_WHAT YOU SHOULD DO_
Scan the material that follows. Copy every line containing the word "Lägg".

Start of DATA FOR THIS EXERCISE

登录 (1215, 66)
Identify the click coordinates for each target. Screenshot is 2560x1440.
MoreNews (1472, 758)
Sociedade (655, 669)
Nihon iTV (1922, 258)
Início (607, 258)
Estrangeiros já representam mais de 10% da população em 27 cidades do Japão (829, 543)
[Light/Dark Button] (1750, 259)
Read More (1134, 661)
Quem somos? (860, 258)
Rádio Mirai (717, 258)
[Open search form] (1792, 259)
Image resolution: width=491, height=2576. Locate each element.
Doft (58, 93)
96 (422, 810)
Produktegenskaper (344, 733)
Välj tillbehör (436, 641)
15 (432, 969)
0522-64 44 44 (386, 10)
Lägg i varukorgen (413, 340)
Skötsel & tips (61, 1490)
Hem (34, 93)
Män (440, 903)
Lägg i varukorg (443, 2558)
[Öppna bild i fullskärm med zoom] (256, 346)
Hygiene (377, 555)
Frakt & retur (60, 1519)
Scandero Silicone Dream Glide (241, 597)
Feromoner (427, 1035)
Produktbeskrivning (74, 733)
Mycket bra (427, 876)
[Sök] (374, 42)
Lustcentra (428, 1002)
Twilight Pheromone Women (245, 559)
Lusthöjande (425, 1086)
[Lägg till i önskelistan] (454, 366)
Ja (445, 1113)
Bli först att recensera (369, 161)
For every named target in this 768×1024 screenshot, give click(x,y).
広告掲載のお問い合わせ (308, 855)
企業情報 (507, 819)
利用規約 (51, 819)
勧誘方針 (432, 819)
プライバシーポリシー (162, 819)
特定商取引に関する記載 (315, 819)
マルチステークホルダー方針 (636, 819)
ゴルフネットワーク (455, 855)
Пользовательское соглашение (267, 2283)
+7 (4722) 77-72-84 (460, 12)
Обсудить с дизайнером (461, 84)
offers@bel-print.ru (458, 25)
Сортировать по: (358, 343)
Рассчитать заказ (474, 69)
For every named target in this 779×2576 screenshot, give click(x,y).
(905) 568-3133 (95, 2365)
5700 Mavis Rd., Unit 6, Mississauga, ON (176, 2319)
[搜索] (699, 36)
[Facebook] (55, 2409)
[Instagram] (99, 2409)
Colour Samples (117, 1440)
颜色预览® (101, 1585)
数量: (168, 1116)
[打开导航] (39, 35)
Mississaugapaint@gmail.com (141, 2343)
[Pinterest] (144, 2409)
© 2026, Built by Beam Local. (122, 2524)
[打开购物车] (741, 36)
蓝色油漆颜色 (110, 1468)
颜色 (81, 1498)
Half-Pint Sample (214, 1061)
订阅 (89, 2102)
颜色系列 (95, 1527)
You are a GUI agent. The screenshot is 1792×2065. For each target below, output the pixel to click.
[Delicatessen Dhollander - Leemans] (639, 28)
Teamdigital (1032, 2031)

End of DATA FOR THIS EXERCISE

_SOLUTION TO THE EXERCISE_
Lägg i varukorgen (413, 340)
Lägg i varukorg (443, 2558)
[Lägg till i önskelistan] (454, 366)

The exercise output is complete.